Liss LaFleur (b. 1987 Houston, TX, USA) is an American artist whose interdisciplinary practice spans moving-image, technology, installation, sculpture, and collaborative research. Weaving together complex references—queer history, pop culture, feminist archives, and speculative design—her work feels simultaneously nostalgic and future-facing. Many of her projects draw on her own upbringing as a queer person in the South, grounding broader inquiries into otherness, gender, and collective care in the twenty-first century.
A second-generation glass artist, LaFleur often pairs time-based media with craft traditions, using the fragility of materials and the poetics of technology to reconsider embodiment and identity. Recent projects explore reproductive healthcare, future feminism, and expanded definitions of family.
Her solo and collaborative projects include presentations at Telematic Media Arts, San Francisco (2023); the Contemporary Arts Museum Houston (2022); the Reykjavik Art Museum, Iceland (2021); and SXSW, Austin, TX (2020). Her work has also been featured at Tate Modern, London; the Czong Institute for Contemporary Art, South Korea; the Nasher Sculpture Center, and other international venues.

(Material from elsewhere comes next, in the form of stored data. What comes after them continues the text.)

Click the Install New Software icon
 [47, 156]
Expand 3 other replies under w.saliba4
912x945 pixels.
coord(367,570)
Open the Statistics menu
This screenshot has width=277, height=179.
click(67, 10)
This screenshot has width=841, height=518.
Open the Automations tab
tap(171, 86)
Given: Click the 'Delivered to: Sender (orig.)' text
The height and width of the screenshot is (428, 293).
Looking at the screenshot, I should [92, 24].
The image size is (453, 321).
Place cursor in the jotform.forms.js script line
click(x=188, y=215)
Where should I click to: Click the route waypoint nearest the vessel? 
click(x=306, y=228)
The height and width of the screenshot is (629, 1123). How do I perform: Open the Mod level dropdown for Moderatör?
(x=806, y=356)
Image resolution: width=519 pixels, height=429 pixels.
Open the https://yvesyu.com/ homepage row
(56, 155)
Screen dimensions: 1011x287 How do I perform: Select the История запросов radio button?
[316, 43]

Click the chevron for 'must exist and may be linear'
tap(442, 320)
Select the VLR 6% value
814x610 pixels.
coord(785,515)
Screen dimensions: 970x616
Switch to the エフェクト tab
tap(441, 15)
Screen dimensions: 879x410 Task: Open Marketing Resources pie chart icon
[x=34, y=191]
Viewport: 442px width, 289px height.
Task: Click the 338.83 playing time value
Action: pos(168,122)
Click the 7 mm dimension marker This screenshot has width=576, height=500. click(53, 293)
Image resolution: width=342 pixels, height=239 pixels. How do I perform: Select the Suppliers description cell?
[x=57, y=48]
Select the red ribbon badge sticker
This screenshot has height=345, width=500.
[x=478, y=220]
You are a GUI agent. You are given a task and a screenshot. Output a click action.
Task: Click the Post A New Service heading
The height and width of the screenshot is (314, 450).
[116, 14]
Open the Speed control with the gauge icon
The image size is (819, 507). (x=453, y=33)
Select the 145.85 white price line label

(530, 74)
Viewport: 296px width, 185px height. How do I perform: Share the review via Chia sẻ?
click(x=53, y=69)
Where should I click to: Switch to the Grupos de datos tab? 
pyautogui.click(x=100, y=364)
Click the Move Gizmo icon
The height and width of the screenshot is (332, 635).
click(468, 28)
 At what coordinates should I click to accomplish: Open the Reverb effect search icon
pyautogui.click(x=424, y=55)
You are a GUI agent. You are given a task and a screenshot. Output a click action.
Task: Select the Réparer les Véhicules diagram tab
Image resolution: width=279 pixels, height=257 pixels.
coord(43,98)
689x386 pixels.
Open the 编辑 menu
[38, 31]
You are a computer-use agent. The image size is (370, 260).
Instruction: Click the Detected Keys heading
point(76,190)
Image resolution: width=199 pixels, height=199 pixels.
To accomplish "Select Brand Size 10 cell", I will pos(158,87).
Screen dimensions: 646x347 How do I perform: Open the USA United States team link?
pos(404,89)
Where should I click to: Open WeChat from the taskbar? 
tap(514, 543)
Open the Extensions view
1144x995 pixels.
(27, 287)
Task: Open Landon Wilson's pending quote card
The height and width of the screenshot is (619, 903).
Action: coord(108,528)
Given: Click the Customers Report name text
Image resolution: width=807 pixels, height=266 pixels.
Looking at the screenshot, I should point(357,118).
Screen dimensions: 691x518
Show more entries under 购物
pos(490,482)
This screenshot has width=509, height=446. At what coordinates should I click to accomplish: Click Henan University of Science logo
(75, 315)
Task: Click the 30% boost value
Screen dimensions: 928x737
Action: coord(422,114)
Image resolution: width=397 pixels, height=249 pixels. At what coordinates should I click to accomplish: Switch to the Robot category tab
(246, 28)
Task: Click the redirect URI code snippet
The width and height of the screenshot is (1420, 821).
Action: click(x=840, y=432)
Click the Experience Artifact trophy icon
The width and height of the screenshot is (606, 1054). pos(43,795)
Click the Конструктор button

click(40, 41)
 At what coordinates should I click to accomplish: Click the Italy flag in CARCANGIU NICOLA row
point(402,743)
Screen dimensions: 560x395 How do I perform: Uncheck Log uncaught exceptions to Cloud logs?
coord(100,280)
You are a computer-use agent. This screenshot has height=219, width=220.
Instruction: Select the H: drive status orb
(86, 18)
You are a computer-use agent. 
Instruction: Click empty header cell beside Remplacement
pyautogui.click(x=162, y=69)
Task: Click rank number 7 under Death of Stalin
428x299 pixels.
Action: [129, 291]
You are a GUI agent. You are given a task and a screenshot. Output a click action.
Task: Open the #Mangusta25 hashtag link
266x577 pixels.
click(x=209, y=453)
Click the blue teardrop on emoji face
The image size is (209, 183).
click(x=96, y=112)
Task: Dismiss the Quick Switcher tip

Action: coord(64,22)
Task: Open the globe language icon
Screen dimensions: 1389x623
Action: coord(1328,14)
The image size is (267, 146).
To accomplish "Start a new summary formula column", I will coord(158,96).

LaFleur is the recipient of a Citizen Artist Fellowship from the John F. Kennedy Center (2020), an Immersive Scholar Fellowship from the Andrew W. Mellon Foundation (2018), and support from the National Endowment for the Arts and the Ford Foundation. Residencies include the Rose Goldsen Archive of New Media Art at Cornell University and the Museum of Glass, Tacoma. She received her MFA in Media Art from Emerson College in 2014, where she was a Media Art Fellow and affiliate researcher at the MIT Media Lab. LaFleur is Associate Professor of New Media Art and Feminist Discourse at the University of North Texas and the founder of the Future Feminist Lab. Her studio is based in Texas, where she is represented by Galleri Urbane Marfa + Dallas and lives with her wife, flutist Britt Balk, and their two children.